### What is being asked
Copy the listing below line for line, from its opening line to the one with "Click Imprimir etiqueta", both included; stop there.

[Data extract Boundary: Start]

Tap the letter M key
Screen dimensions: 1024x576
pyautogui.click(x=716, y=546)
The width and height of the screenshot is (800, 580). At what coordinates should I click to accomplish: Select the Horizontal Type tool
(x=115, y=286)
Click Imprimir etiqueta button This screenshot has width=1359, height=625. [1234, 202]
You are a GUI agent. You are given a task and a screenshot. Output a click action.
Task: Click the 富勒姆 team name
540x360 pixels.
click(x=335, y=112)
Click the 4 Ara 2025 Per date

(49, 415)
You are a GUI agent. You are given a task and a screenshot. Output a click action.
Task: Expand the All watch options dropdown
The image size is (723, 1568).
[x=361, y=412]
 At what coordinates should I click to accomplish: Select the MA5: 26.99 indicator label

[Data extract Boundary: End]

### Result of the exercise
Tap the letter M key
Screen dimensions: 1024x576
pyautogui.click(x=716, y=546)
The width and height of the screenshot is (800, 580). At what coordinates should I click to accomplish: Select the Horizontal Type tool
(x=115, y=286)
Click Imprimir etiqueta button This screenshot has width=1359, height=625. [1234, 202]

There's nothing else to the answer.